*Description of the task:*
From the line containing "Click the Wrap Text button" down to the last line of the entries, print each line exactly and leave the pictures out.

*Extracted information:*
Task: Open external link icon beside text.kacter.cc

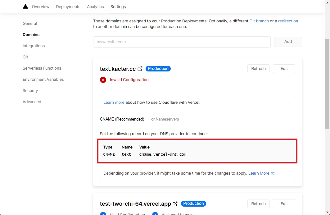Action: (x=140, y=69)
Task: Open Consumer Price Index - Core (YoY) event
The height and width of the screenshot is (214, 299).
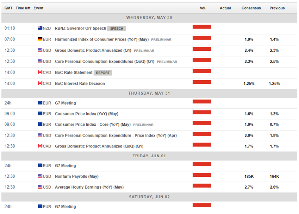Action: pos(93,125)
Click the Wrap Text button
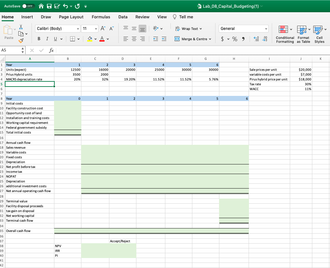The height and width of the screenshot is (268, 330). click(188, 29)

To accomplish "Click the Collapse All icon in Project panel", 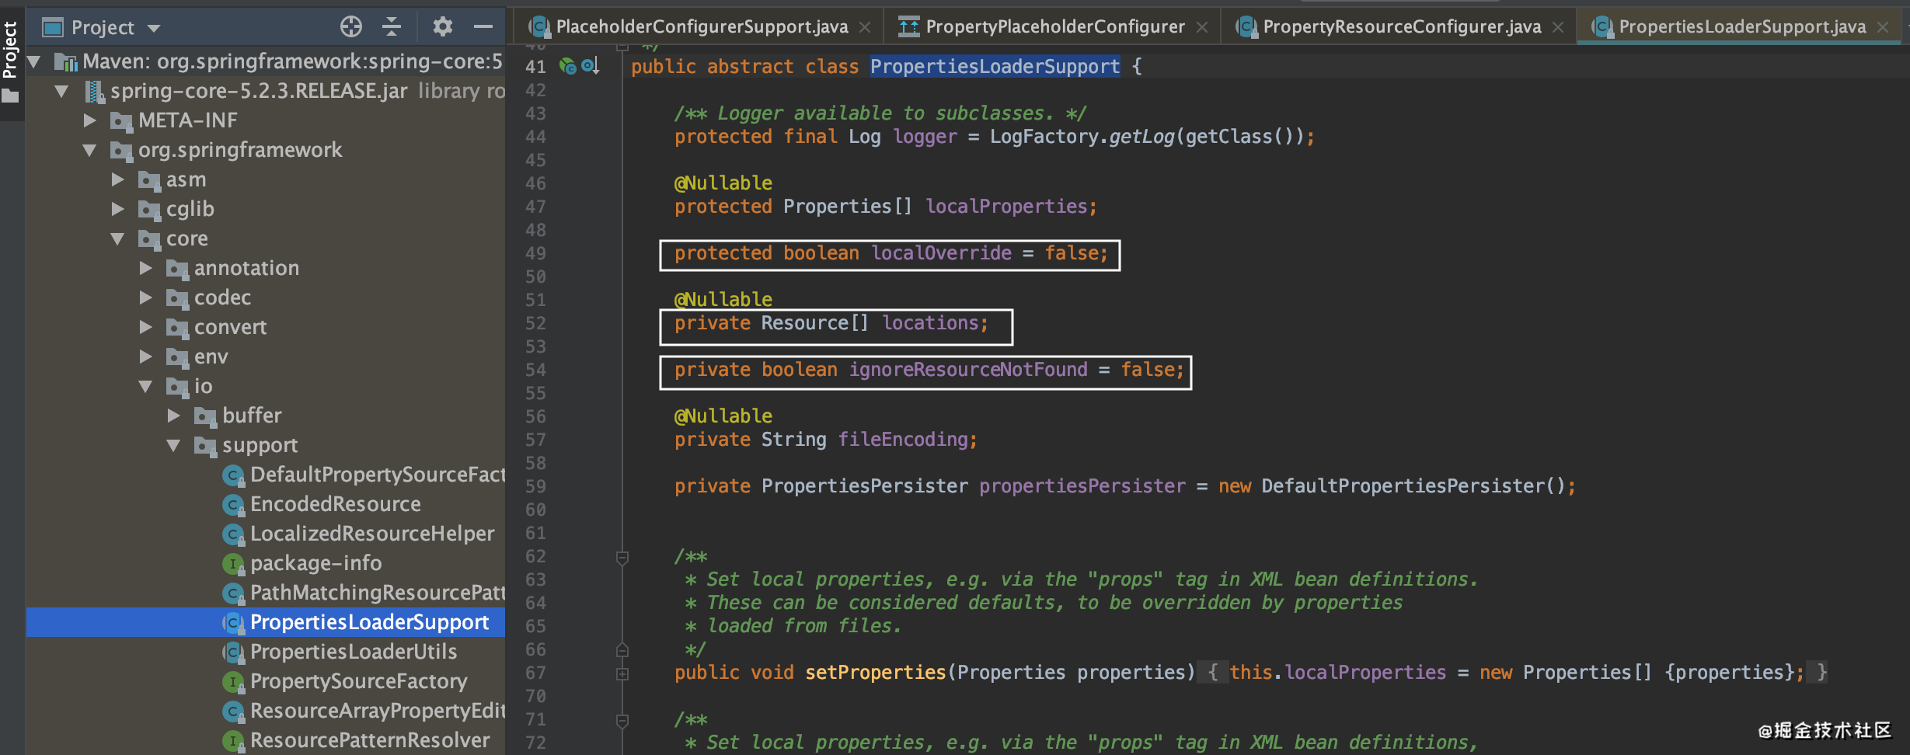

*Output for this task:*
Click the Wrap Text button
The height and width of the screenshot is (268, 330). click(188, 29)

To accomplish "Click the Collapse All icon in Project panel", 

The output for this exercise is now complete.